Tens of thousands of loans were given to potential fraudsters applying to multiple banks under the government-backed Covid bounce back loan scheme, according to banking executives speaking in front of an influential committee of MPs.

Thousands more were handed out by banks to companies that were created after the pandemic had started, or to companies that had already been dissolved, revealing the high levels of fraud in relation to the scheme.

More than £ 46bn was lent by banks under the bounce back loan program, fully guaranteed by the government, with only minimal checks made on borrowers of bank loans of up to £ 50,000.

Official estimates suggest that anywhere between £ 3.3bn and £ 5bn could be lost in fraud.

Bankers and officials were called before the business, energy and industrial strategy committee on Tuesday to explain what had gone wrong to allow this criminal behavior, and asked how funds could be recovered.

Patrick Magee, chief commercial officer at the British Business Bank, which oversaw the scheme for the government, said it was carrying out detailed work on levels of fraud across the 1.6mn loans handed out by banks.

The bank has identified more than 22,000 loans so far that appeared to be duplicates, but he said that this “number will probably go up”.

More than 1,000 loans were given to companies that had already been dissolved – in part owing to the suspension of procedures at Companies House at the time, he said – while more than 1,500 loans were made to businesses had been incorporated after the pandemic began.

The government was under pressure to roll out the bounce back loan scheme as quickly as possible given the difficulties facing small businesses during the first Covid-19 lockdown. As a result, the scheme came with few checks on borrowers, while the systems to vet loan applications for fraud were also only slowly implemented.

A duplicate application check was only installed in June 2020, a month into the scheme and after most loans were made.

The lack of checks by the British Business Bank was criticized by former government efficiency minister Lord Theodore Agnewwho said that it had “presided over one of the most colossal cock-ups in recent government management and taxpayers are paying for this”.

He said that the board of the state-owned group should be sacked. “They’ve got to go. Sooner is better. ”

Magee defended the bank, saying it was “asked to set up the scheme with 11 days’ notice [and] we discussed all those policy aspects with the Treasury. . . We shared those concerns with ministers and received a ministerial direction to go ahead. We did everything in our power to mitigate those risks. ”

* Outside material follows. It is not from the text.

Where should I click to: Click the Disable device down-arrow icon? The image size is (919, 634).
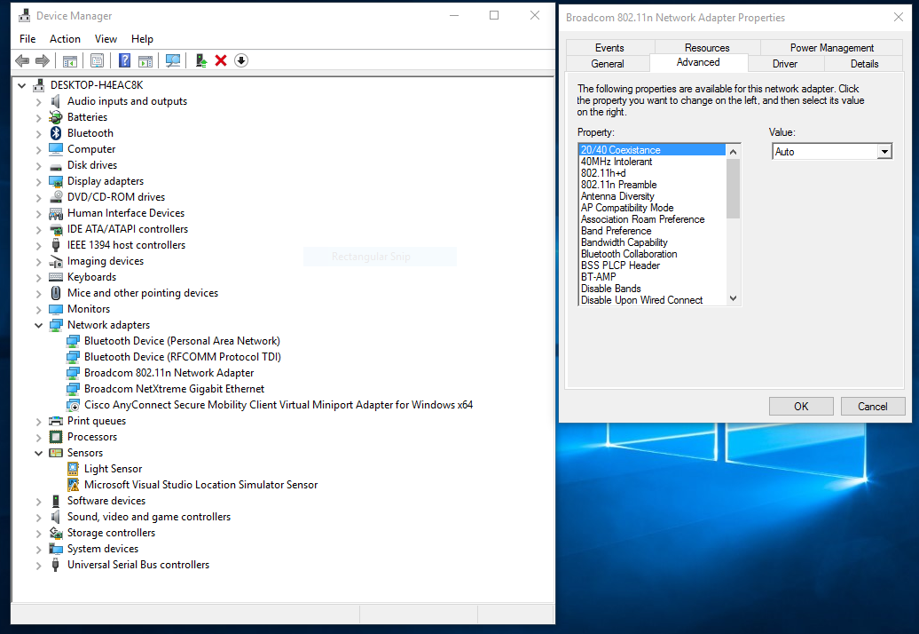240,60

Lord Agnew told MPs that the British Business Bank had ‘presided over one of the most colossal cock-ups in recent government management’ © Parliamentlive.tv

Agnew also said that banks had a moral obligation to chase down fraudsters to recover lost cash. He said that some banks “just piled the money out of the door”.

Executives from five high street banks were called in front of the committee: HSBC, Santander, Barclays, NatWest and Lloyds.

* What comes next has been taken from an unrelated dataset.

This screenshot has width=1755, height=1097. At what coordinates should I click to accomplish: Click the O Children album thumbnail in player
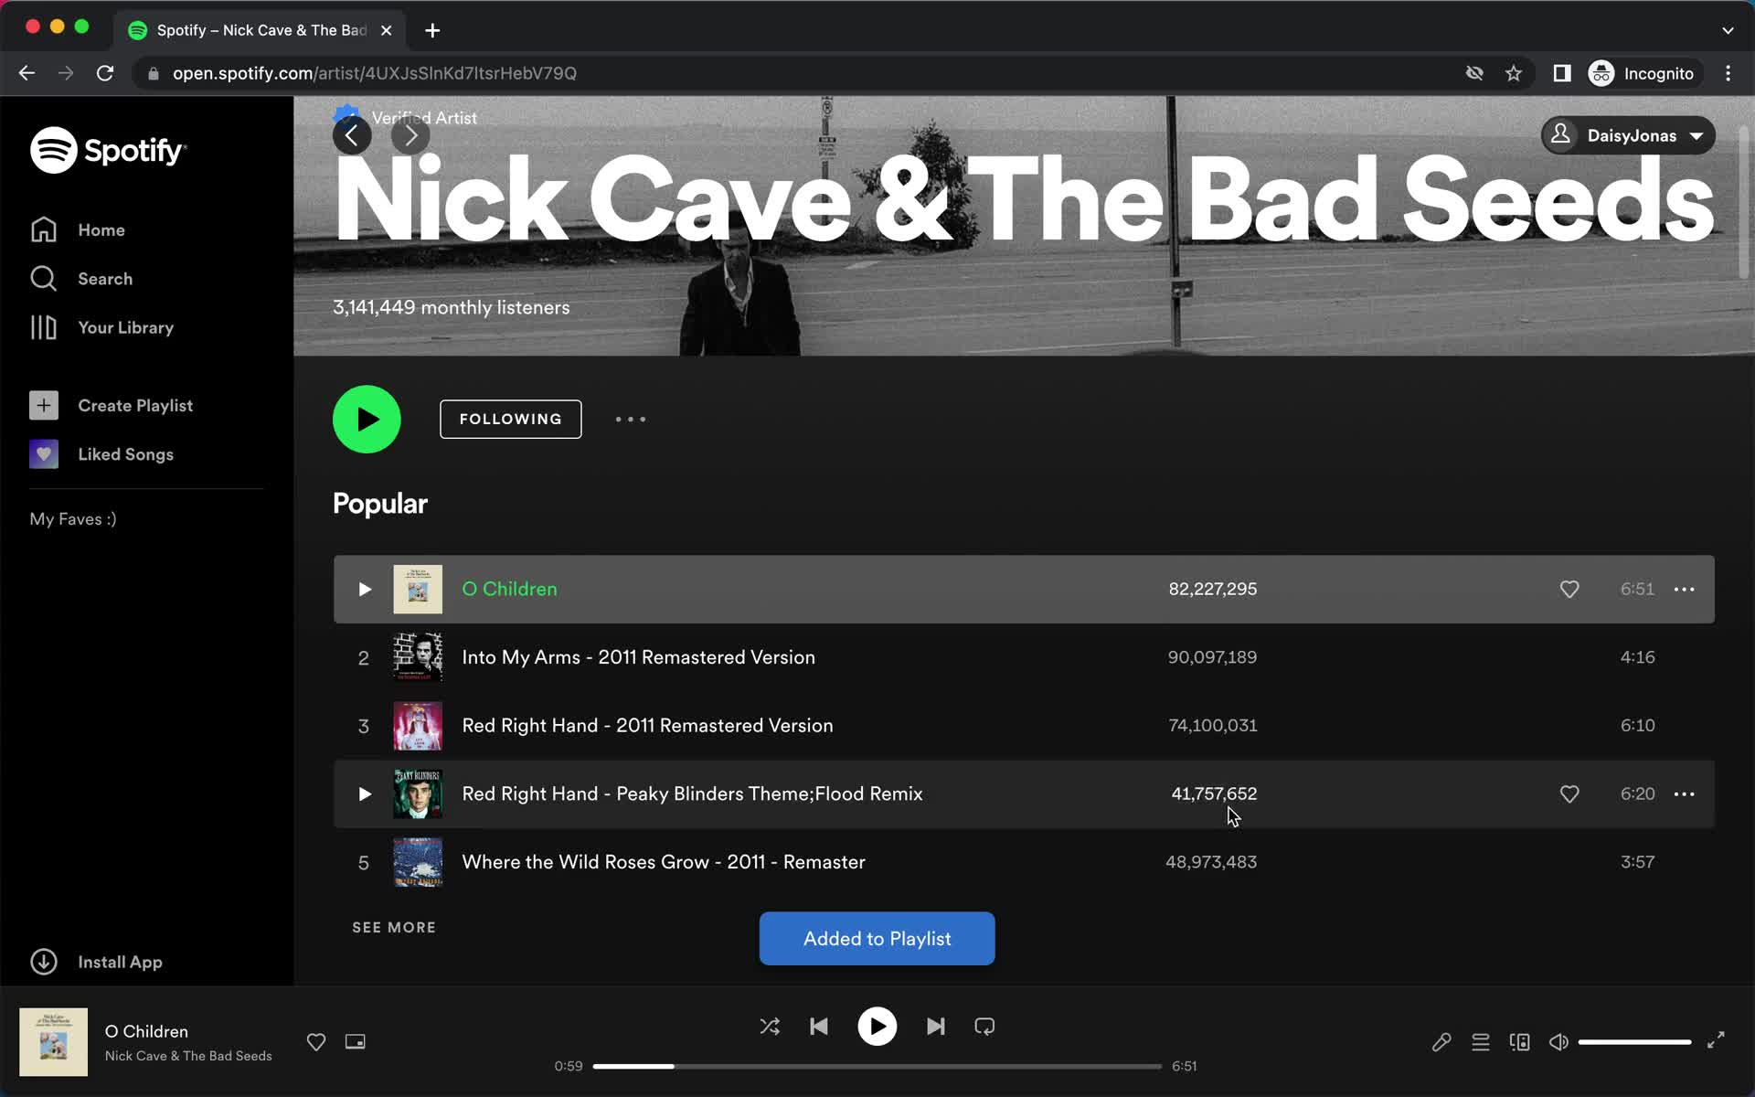point(53,1041)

The five executives said that, so far, fraud rates were roughly between 1-2.5 per cent of their books, lower than the estimates carried out by the government, but admitted finding “small numbers” of duplicate loans and loans paid to companies that had been dissolved.

Of the five banks, Barclays lent the most – £ 10.8bn in bounce back loans – with about 1,500 loans that were found to be duplicates. Lloyds lent about £ 9.7bn under the scheme, HSBC lent £ 7.2bn, including to a “very small number” of dissolved companies, Santander £ 3.9bn and NatWest £ 9bn.

The banks said that they were employing hundreds of additional staff members to help identify and recover the loans.